_Activity_
Find how many lines below mention "arrow". Nothing but the number is needed.

_Source records_
━━━━━━━━

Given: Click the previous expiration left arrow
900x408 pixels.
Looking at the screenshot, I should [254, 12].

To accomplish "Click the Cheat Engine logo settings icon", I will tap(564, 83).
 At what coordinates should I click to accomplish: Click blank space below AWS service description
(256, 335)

━━━━━━━━

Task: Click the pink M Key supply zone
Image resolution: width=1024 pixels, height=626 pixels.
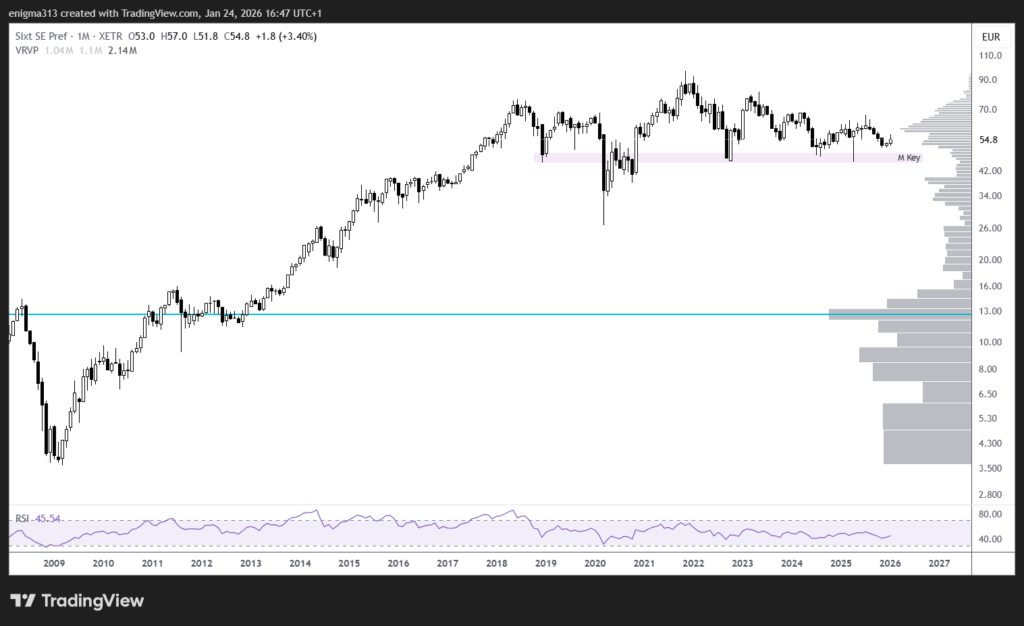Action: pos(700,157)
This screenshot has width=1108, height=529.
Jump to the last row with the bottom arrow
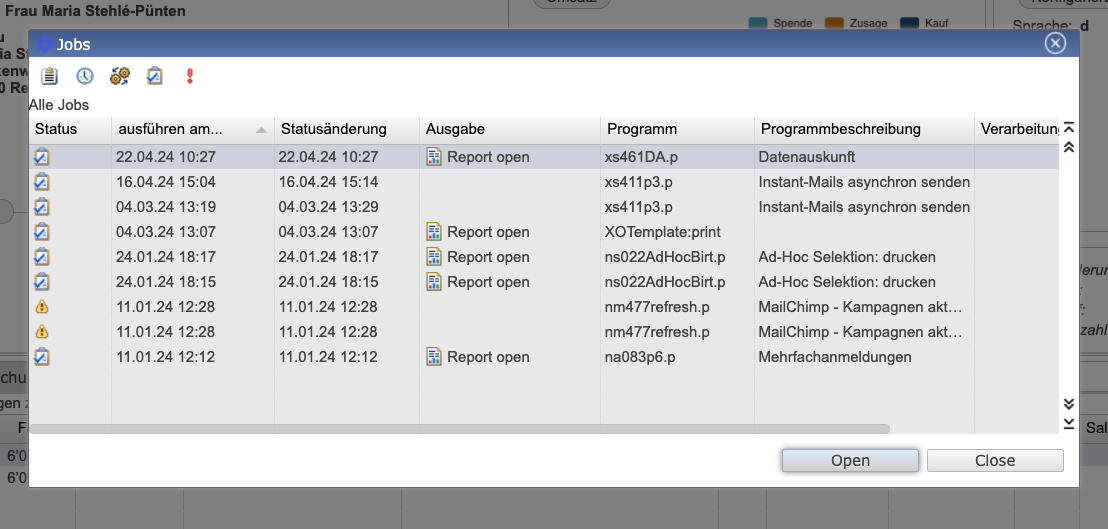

━━━━━━━━

_Result of the exercise_
2